The task. Repeat each line of the records below word for word, leaving out the pictures.

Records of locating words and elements
<<<<

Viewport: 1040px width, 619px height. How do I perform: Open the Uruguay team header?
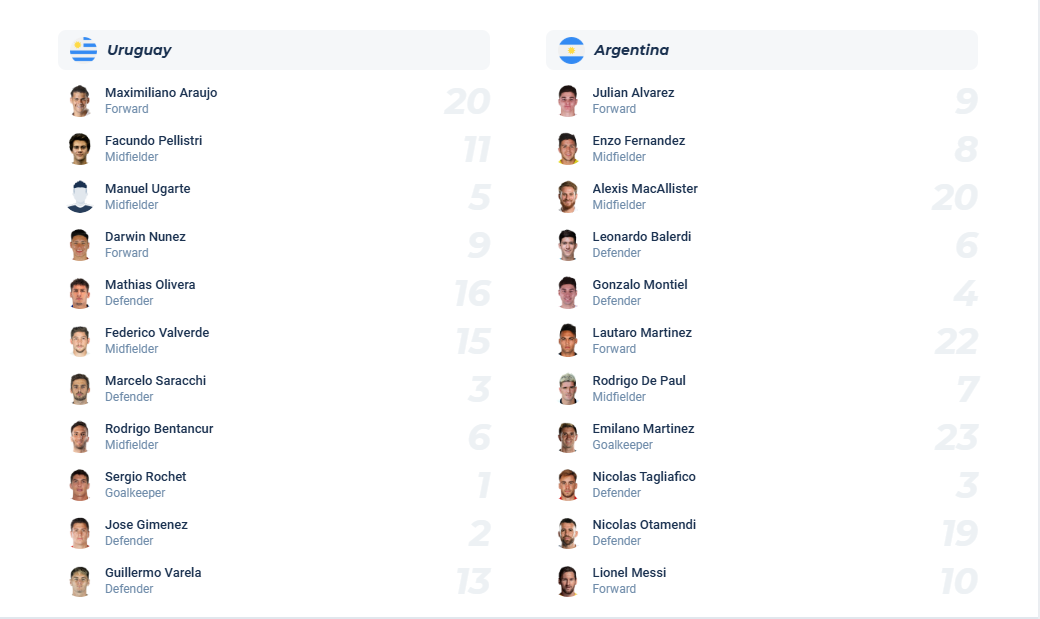(x=273, y=49)
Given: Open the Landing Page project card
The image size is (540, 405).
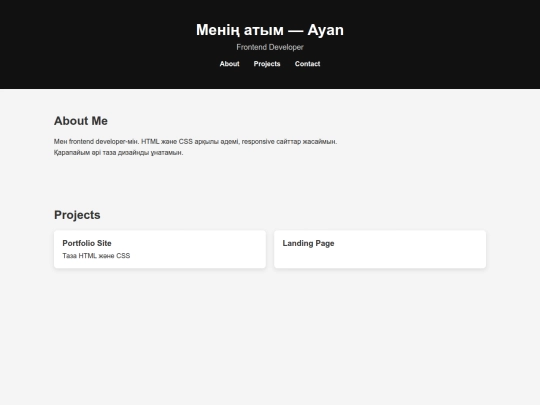Looking at the screenshot, I should point(380,249).
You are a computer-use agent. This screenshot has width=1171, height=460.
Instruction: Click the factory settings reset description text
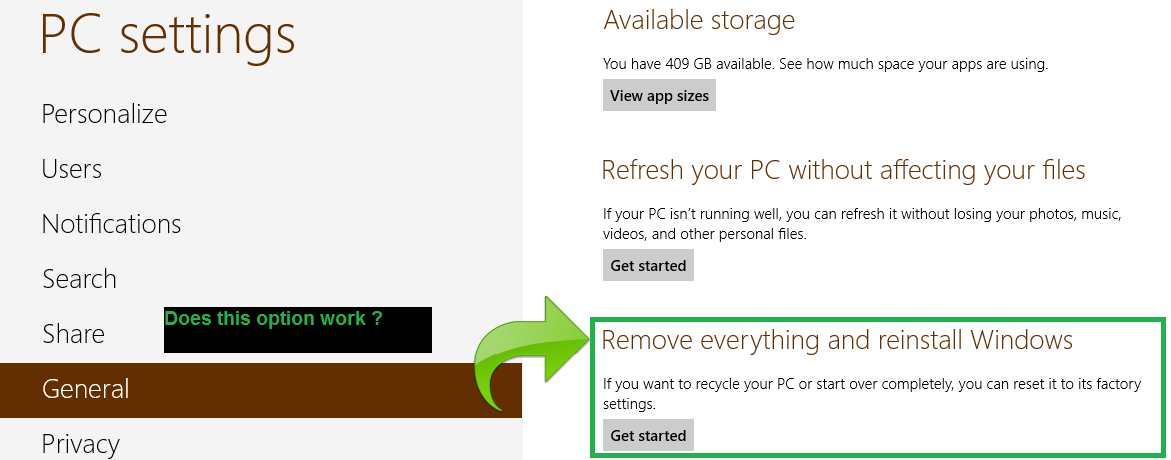click(x=872, y=394)
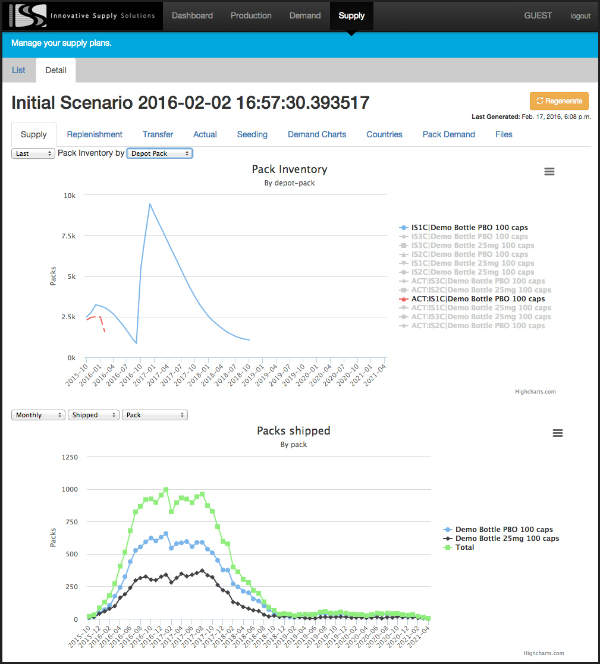Open the Depot Pack grouping dropdown

[160, 154]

>>>>

Response to the exercise.
Viewport: 1040px width, 619px height. How do I perform: Open the Uruguay team header?
(x=273, y=49)
Given: Open the Landing Page project card
The image size is (540, 405).
Looking at the screenshot, I should point(380,249).
You are a computer-use agent. This screenshot has width=1171, height=460.
Instruction: Click the factory settings reset description text
click(x=872, y=394)
Open the Depot Pack grouping dropdown

[160, 154]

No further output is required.